When I had my first child I thought I had done my homework like so many first time moms. I read all the healthy pregnancy books, first year baby books. I had the aps that told me what fruit or vegetable my little munchkin was the size of each week.
Then reality hit. I had a baby screaming in my arms and realized that I hadn’t ever changed a diaper much less held a child so small and been expected to keep it alive. What the hospital and all the books failed to really tell me about that was in addition to my baby I was leaving the hospital with a big welcome to motherhood bag of guilt.
Guilt over reanalyzing every choice made for your child. Guilt that I used the TV as a baby-sitter, disposable diapers, daycare choices and being a working mom.

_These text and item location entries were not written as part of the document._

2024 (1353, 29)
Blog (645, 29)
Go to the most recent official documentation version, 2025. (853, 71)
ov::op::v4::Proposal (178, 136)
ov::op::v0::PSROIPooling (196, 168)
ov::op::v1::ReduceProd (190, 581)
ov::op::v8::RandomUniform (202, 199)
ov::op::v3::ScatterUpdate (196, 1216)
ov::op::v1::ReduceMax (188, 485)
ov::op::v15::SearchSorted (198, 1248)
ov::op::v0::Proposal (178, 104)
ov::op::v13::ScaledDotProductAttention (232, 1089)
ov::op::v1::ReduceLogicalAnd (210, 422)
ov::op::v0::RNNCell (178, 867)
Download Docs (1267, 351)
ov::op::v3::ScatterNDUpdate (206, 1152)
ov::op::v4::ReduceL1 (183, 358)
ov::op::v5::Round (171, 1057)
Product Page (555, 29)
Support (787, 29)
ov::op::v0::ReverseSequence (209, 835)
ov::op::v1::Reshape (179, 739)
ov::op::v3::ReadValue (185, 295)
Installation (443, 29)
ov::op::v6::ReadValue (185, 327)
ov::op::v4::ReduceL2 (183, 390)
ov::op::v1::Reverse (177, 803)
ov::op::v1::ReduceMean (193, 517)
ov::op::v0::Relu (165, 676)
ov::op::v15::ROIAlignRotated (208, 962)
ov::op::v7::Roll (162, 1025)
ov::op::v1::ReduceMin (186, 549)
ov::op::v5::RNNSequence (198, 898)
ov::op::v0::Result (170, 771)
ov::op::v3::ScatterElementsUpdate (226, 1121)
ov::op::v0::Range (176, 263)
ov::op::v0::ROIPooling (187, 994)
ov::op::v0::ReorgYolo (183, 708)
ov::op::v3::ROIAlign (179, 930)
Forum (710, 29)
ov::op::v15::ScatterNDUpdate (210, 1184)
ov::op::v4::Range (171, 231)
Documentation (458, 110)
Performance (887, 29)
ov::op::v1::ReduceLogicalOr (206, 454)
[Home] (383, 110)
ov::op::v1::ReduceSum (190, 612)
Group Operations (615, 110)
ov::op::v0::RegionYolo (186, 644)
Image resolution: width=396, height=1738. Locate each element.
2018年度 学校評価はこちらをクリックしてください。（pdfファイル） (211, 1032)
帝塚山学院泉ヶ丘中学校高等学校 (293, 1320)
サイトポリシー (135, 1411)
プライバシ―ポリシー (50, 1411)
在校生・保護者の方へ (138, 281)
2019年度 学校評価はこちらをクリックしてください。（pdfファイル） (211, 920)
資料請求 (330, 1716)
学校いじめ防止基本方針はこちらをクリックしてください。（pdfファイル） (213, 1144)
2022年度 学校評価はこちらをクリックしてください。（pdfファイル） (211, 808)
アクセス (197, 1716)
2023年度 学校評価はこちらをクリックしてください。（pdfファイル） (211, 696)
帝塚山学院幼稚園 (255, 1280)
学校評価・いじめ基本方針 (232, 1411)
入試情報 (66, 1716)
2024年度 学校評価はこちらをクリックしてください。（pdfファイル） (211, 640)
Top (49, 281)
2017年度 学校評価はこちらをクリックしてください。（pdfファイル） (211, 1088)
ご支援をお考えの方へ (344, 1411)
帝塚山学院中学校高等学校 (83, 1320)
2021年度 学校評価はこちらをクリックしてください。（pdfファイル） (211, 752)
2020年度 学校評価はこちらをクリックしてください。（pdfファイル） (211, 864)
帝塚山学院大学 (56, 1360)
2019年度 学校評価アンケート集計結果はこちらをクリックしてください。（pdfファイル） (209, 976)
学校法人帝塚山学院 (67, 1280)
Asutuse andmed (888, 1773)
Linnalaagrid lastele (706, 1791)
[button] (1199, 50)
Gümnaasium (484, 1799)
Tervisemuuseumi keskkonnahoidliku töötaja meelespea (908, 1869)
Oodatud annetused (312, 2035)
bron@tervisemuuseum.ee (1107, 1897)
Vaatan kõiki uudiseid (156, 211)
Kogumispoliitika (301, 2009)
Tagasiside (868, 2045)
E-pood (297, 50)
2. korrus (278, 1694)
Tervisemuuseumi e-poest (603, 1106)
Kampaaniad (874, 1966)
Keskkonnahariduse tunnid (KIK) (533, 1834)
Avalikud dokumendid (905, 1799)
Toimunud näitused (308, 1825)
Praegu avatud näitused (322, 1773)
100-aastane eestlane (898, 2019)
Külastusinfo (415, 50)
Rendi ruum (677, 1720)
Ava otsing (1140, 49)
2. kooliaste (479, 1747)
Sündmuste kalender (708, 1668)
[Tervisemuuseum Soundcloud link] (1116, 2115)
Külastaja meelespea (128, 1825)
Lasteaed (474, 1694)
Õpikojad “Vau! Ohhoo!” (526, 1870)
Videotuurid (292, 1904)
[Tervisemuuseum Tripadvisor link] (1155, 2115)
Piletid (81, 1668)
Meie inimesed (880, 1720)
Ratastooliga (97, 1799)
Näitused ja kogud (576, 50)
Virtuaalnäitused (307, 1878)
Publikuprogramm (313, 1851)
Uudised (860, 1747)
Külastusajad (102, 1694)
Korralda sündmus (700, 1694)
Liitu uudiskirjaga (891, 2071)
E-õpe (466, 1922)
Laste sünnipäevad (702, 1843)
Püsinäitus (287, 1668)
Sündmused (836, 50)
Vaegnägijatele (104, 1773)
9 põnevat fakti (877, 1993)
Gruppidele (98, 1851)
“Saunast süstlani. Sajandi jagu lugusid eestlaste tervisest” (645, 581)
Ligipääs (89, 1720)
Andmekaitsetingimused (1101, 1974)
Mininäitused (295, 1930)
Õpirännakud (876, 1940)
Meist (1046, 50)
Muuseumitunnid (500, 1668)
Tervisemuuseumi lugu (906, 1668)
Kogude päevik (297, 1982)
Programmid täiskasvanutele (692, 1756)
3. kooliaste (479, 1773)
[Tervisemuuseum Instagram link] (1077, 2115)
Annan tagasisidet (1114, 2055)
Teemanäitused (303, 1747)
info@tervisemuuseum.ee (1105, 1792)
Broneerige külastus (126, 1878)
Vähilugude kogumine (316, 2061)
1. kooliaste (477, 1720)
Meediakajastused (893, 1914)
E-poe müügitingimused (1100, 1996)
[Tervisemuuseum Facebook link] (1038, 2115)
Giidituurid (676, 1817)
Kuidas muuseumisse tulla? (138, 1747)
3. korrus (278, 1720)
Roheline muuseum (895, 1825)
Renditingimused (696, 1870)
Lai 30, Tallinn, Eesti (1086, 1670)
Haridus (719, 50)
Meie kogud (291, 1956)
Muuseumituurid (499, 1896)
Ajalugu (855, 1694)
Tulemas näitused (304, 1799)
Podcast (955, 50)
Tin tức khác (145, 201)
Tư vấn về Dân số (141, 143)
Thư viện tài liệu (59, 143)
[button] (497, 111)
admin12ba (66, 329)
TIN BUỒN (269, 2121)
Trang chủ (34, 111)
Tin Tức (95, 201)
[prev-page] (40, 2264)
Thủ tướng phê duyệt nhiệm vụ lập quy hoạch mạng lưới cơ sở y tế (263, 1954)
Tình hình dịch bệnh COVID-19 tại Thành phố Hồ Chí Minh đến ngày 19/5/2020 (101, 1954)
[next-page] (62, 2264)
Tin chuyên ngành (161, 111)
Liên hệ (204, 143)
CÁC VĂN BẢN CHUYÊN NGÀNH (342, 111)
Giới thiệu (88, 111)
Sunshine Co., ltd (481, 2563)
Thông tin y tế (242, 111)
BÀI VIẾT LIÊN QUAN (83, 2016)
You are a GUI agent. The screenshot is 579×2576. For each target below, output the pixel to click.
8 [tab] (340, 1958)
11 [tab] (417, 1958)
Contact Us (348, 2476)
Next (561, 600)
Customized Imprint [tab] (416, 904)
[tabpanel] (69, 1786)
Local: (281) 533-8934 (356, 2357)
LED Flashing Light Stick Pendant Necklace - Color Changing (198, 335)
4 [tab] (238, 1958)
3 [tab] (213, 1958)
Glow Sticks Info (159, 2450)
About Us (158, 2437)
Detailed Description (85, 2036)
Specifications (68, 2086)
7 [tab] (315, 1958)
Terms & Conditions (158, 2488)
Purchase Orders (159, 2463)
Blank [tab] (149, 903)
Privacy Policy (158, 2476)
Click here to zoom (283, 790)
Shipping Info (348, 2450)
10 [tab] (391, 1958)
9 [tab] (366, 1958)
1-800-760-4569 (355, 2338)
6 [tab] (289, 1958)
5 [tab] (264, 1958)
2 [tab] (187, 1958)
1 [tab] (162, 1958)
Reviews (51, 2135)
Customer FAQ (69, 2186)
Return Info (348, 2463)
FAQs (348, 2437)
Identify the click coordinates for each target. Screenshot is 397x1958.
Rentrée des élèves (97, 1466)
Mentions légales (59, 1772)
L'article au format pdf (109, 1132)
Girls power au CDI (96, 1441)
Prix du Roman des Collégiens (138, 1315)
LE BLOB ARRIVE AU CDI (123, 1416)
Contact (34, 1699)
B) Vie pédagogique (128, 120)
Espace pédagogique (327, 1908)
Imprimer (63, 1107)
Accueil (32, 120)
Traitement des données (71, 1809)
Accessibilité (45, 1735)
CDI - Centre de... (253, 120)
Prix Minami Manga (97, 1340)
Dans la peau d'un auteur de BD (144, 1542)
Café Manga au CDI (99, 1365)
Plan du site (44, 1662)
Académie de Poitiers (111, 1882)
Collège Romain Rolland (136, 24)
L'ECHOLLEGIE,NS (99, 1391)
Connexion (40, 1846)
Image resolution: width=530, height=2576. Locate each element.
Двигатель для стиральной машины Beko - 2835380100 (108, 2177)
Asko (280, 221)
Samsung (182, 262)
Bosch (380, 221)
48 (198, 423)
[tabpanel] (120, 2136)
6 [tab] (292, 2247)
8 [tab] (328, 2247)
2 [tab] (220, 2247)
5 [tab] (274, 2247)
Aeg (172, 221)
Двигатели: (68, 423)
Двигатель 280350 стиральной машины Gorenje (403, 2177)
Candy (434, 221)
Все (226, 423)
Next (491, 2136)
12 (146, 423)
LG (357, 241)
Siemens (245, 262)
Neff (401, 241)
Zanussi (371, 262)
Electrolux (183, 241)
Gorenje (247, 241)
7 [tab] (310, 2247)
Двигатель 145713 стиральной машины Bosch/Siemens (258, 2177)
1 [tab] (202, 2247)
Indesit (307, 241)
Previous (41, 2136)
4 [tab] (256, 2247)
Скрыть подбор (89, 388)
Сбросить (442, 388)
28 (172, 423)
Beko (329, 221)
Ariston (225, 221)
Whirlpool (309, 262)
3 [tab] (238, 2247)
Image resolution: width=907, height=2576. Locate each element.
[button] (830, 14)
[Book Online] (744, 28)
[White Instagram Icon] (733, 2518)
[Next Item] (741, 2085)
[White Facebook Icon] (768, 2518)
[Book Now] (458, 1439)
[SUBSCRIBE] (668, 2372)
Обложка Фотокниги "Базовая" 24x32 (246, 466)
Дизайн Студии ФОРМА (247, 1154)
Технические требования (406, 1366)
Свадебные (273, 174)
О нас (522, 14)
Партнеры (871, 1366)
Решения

I thought I had figured out how to let it go with my second pregnancy. I had come to the realization that we are not the always clean house put together family. Accepted that my child will probably eat more fast-food, watch more TV than maybe on my ideal wish list.
What I was not prepared for was not taking my child home and the guilt that followed. This guilt is a different monster. It is filled with questions like “If Only…”
“You failed to keep your baby alive”
“I had one job.”
“Why did I survive?”
“You failed your child.”
There’s enough guilt that we put on ourselves that we have to work though. If I can give any advise to those supporting those in grief. It’s lay off any guilt trips. Believe me we have enough of one going on within ourselves.
I need to hear from my husband and other moms that “You did not fail! Not even a little!”
I know that I cannot always be an attentive mom to both my child in heaven and the one here on Earth at the same time. There is always one that is being neglected. It’s a balancing act that has no permanent solution.
The best that I can do is to let go of those questions. I am the best mother that I can be at this time.
I have to let go of thinking my thoughts were so powerful that they wished for any of this. I have made the right decisions for my family.
The only question left is “Am I choosing to forgive myself today and let go?”